= StatView =

Statistics application

StatView is a statistics application originally released for Macintosh computers in 1985 by Abacus Concepts, Inc.. StatView was one of the first statistics applications to have a graphical user interface, capitalizing on the Macintosh's built-in GUI.

==Features==

A user saw a spreadsheet of their data, comprising columns that could be integers, long integers, real numbers, strings, or categories, and rows that were usually cases (such as individual people for psychology data). Columns had informative headings; rows were numbered. Category data looked like strings (e.g., a column headed "sex" would have entries of "male" and "female", but these were coded by the application as integers). Category data were used to perform inferential statistical tests such as t-tests, ANOVAs, and chi-squared tests. To calculate statistics, a user clicked on particular column headings, designating them as an x value and one or more y values. Then the user used the application's menus to choose descriptive statistics or inferential statistics.

For example, a user's spreadsheet might contain columns for names of a participant in a survey (a string), sex (a category variable), IQ (integer), and years using a PC (real). By designating number of years using a PC as an x variable and IQ as a y variable, the user could then choose from a menu to perform a regression. The user then had to choose from another menu how to view the regression in a separate window, either as a table, in which case the regression equation and ANOVA were displayed, or as a scattergram, in which case a graph of the data and the regression line were shown. Contents of the analysis window could be copied either as text or as a PICT.

==Development==
StatView was originally developed by Jim Gagnon and Dan Feldman of Abacus Concepts, Inc., a software development company based in Berkeley, California, in 1984. The two founded Abacus Concepts chiefly to market StatView. They signed a contract with software publisher BrainPower Inc. of Calabasas, California, in 1985 for the latter to distribute StatView.

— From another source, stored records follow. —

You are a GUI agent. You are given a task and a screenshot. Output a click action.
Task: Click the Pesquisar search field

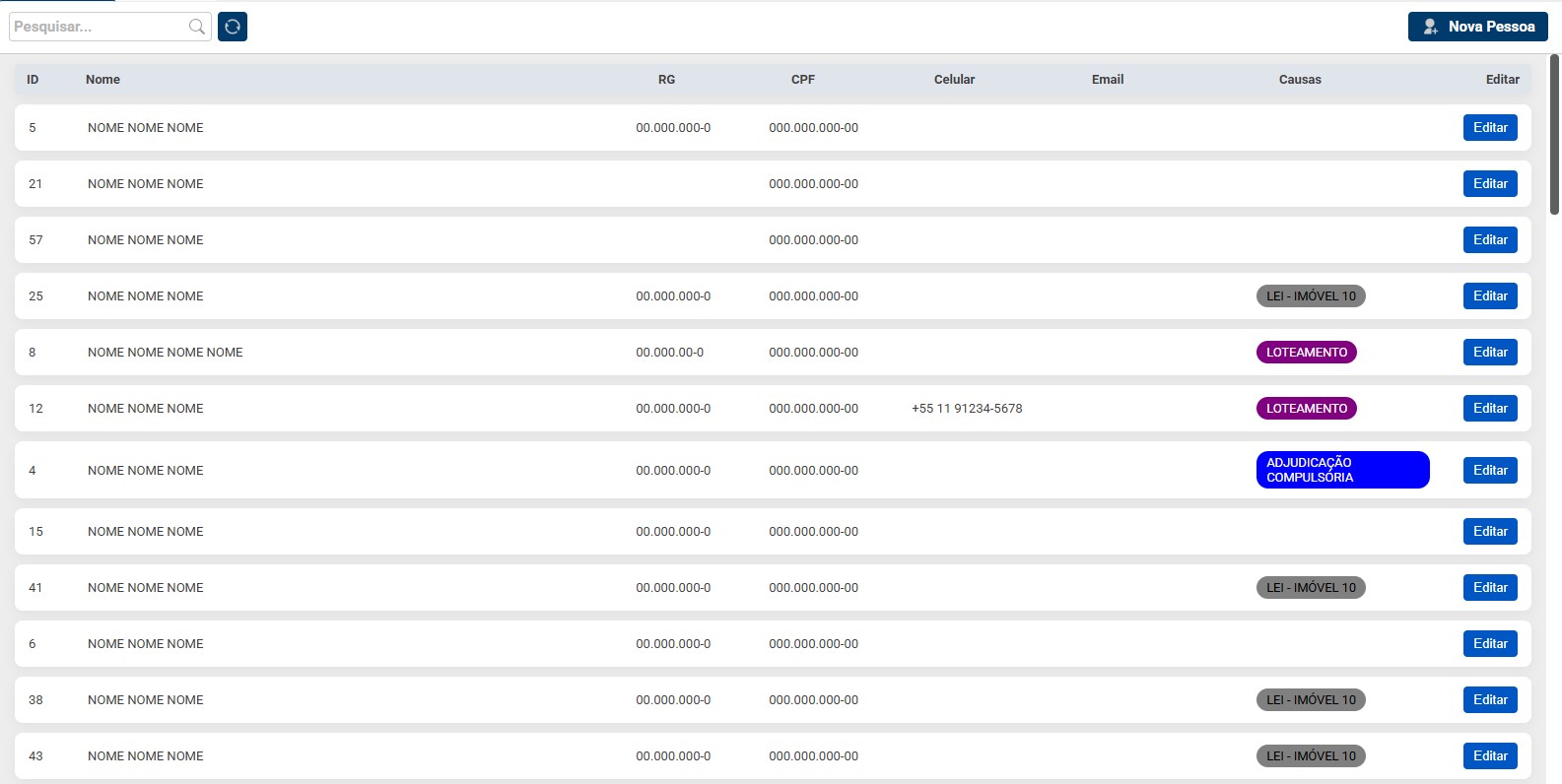[99, 27]
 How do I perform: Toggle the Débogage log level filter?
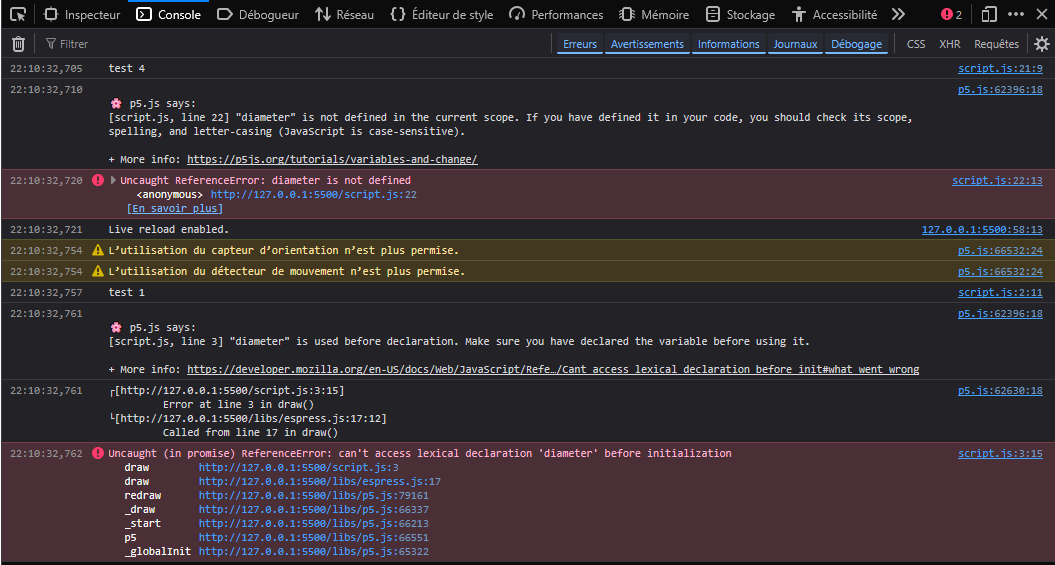click(x=856, y=44)
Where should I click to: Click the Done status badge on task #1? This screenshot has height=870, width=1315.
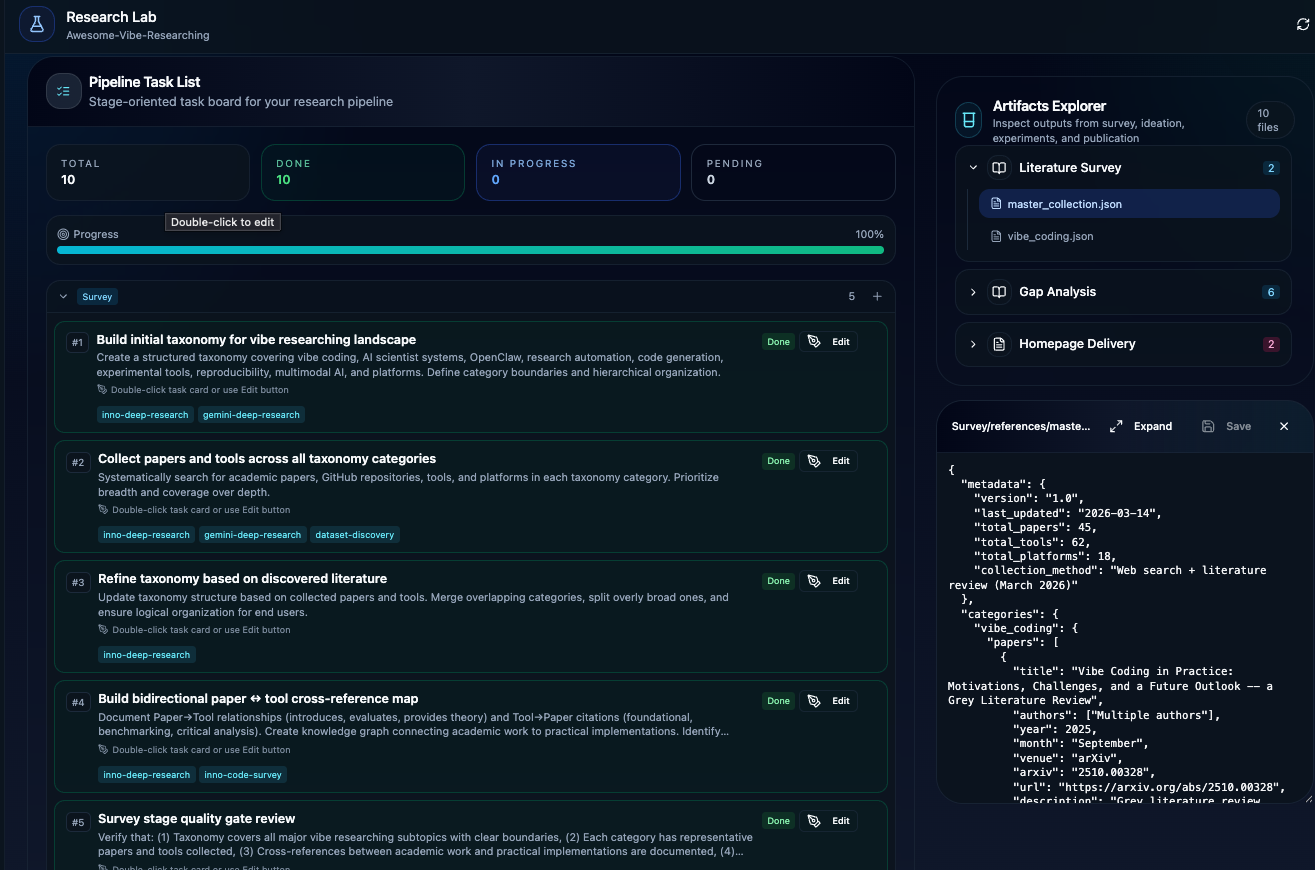tap(778, 342)
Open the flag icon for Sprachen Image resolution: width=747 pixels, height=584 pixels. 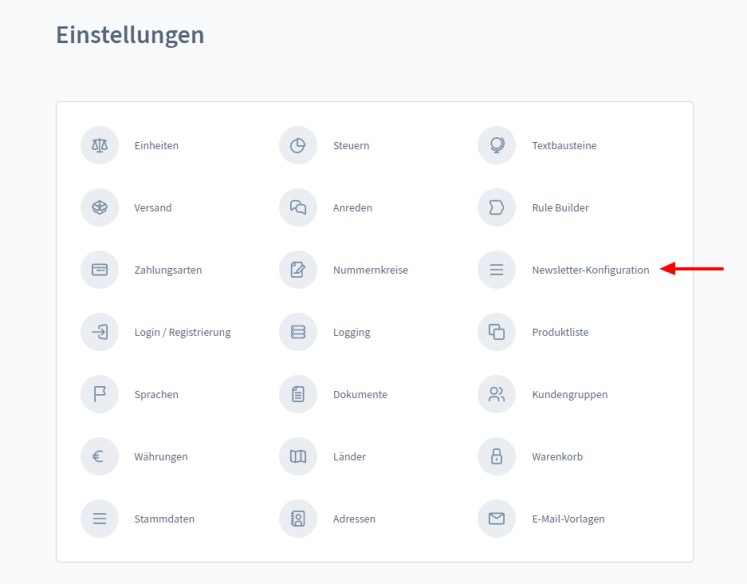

Following the release of StatView 512+ (optimized for the Macintosh 512K) in 1986, Abacus broke from its agreement with BrainPower and began publishing updated versions of StatView on its own. Feldman alleged that BrainPower failed to properly market and support StatView to its customers, while BrainPower president Sherwin Steffin alleged that the split occurred due to a difference of opinion regarding StatView's feature set in newer versions. In 1988, Abacus introduced StatView SE+ Graphics. This version included ANOVA with one repeated-measure and, remarkably, a factor analysis. In print ads for StatView SE+ Graphics, Abacus explicitly discouraged readers from buying StatView 512+, which BrainPower continued to sell well after the release of SE+ Graphics, within the copy: "We wrote the award-winning StatView 512+ ... Please don't buy it". Following protracted legal battles, Abacus agreed to pay BrainPower back-royalties for every copy of SE+ Graphics sold.

In October 1989, BrainPower began advertising a replacement for StatView by the name of Statalyzer. This triggered Abacus to file an injunction against BrainPower, citing a breach of their original contract's non-compete clause. The Alameda County Superior Court issued a restraining order against BrainPower in January 1990, preventing the company from marketing StatView. In May 1990, BrainPower Inc. exited the software industry amid its lawsuit with Abacus.

In StatView 4, the user approach changed from clicking the to-be-analyzed data in the spreadsheet to clicking on column names in a separate window. This lack of immediacy was compensated for by an increase in the number of statistical tests that could be performed and in the power of existing tests. For example, multiway repeated-measures factors could be included in ANOVAs, with the only limit being the memory allocated to the application. There were ANCOVA and MANOVA too. StatView 4 also became available for PCs.

StatView was acquired by the SAS Institute in 1997. The final version released was StatView 5.0. The company discontinued it in favor of JMP.

A former StatView employee is sometimes able to rescue old data trapped in StatView formats and offers this service in exchange for charitable contributions to worthy causes.